I take her hand and we stand at the edge of the car. As it passes the roof, I count, “One…two…three!”

On three we launch off the train car. A weightless moment, and then my feet slam into solid ground and pain prickles through my shins. The jarring landing sends me sprawling on the rooftop, gravel under my cheek. I release Christina’s hand. She’s laughing.

“That was fun,” she says.

Christina will fit in with Dauntless thrill seekers. I brush grains of rock from my cheek. All the initiates except the Amity boy made it onto the roof, with varying levels of success. The Candor girl with crooked teeth, Molly, holds her ankle, wincing, and Peter, the Candor boy with shiny hair, grins proudly—he must have landed on his feet.

Then I hear a wail. I turn my head, searching for the source of the sound. A Dauntless girl stands at the edge of the roof, staring at the ground below, screaming. Behind her a Dauntless boy holds her at the waist to keep her from falling off.

“Rita,” he says. “Rita, calm down. Rita—”

I stand and look over the edge. There is a body on the pavement below us; a girl, her arms and legs bent at awkward angles, her hair spread in a fan around her head. My stomach sinks and I stare at the railroad tracks. Not everyone made it. And even the Dauntless aren’t safe.

Rita sinks to her knees, sobbing. I turn away. The longer I watch her, the more likely I am to cry, and I can’t cry in front of these people.

I tell myself, as sternly as possible, that is how things work here. We do dangerous things and people die. People die, and we move on to the next dangerous thing. The sooner that lesson sinks in, the better chance I have at surviving initiation.

I’m no longer sure that I will survive initiation.

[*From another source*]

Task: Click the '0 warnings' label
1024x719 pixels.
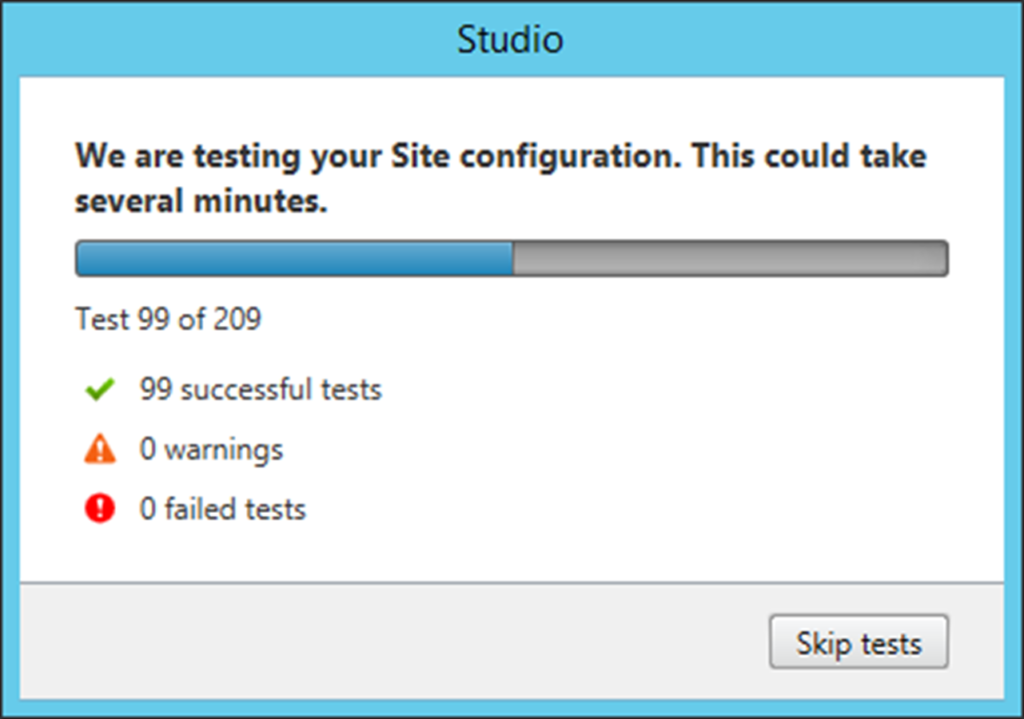Action: [212, 449]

I tell myself I will count to three, and when I’m done, I will move on. One. I picture the girl’s body on the pavement, and a shudder goes through me. Two. I hear Rita’s sobs and the murmured reassurance of the boy behind her. Three.

My lips pursed, I walk away from Rita and the roof’s edge.

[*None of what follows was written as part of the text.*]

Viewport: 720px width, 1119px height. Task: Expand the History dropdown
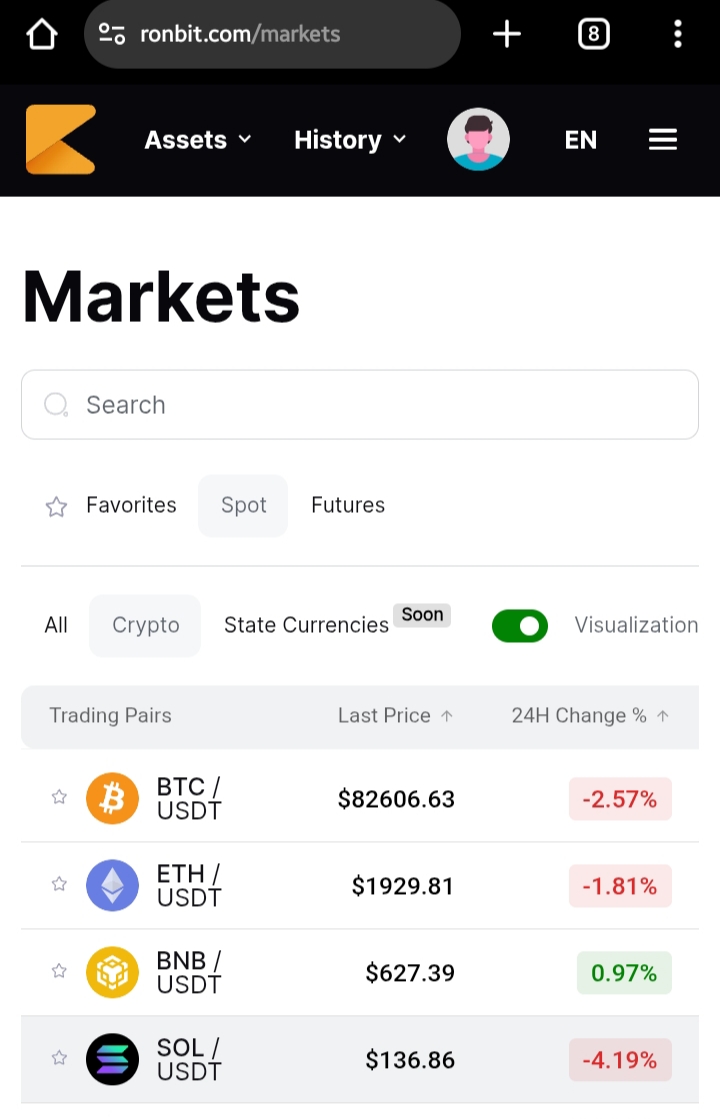click(350, 139)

My elbow stings. I pull my sleeve up to examine it, my hand shaking. Some of the skin is peeling off, but it isn’t bleeding.

“Ooh. Scandalous! A Stiff’s flashing some skin!”

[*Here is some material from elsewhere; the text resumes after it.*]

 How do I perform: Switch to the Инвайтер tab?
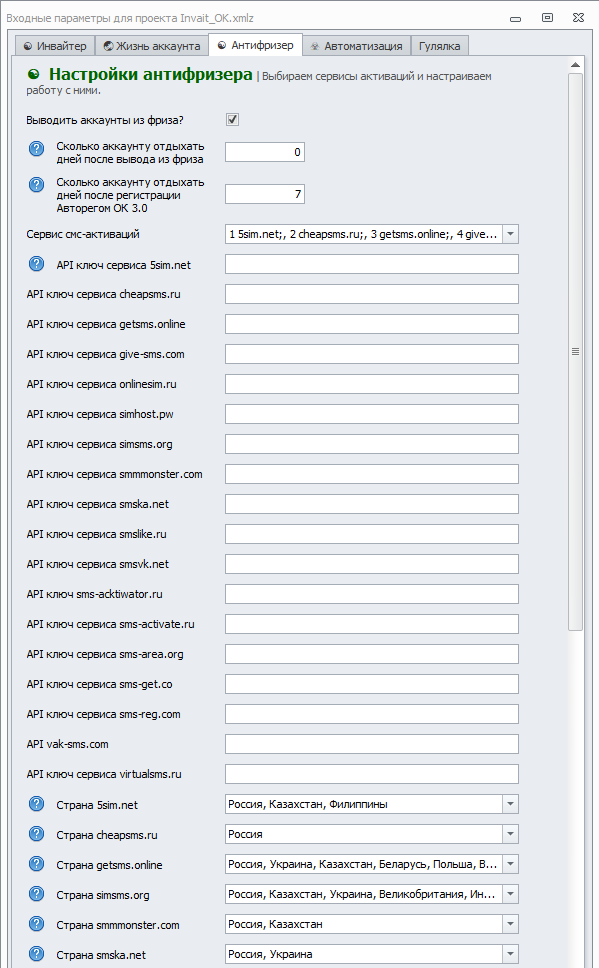[x=55, y=46]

I lift my head. “Stiff” is slang for Abnegation, and I’m the only one here. Peter points at me, smirking. I hear laughter. My cheeks heat up, and I let my sleeve fall.

“Listen up! My name is Max! I am one of the leaders of your new faction!” shouts a man at the other end of the roof. He is older than the others, with deep creases in his dark skin and gray hair at his temples, and he stands on the ledge like it’s a sidewalk. Like someone didn’t just fall to her death from it. “Several stories below us is the members’ entrance to our compound. If you can’t muster the will to jump off, you don’t belong here. Our initiates have the privilege of going first.”

“You want us to jump off a ledge?” asks an Erudite girl. She is a few inches taller than I am, with mousy brown hair and big lips. Her mouth hangs open.

I don’t know why it shocks her.

“Yes,” Max says. He looks amused.

“Is there water at the bottom or something?”

“Who knows?” He raises his eyebrows.

The crowd in front of the initiates splits in half, making a wide path for us. I look around. No one looks eager to leap off the building—their eyes are everywhere but on Max. Some of them nurse minor wounds or brush gravel from their clothes. I glance at Peter. He is picking at one of his cuticles. Trying to act casual.

I am proud. It will get me into trouble someday, but today it makes me brave. I walk toward the ledge and hear snickers behind me.

Max steps aside, leaving my way clear. I walk up to the edge and look down. Wind whips through my clothes, making the fabric snap. The building I’m on forms one side of a square with three other buildings. In the center of the square is a huge hole in the concrete. I can’t see what’s at the bottom of it.

This is a scare tactic. I will land safely at the bottom. That knowledge is the only thing that helps me step onto the ledge. My teeth chatter. I can’t back down now. Not with all the people betting I’ll fail behind me. My hands fumble along the collar of my shirt and find the button that secures it shut. After a few tries, I undo the hooks from collar to hem, and pull it off my shoulders.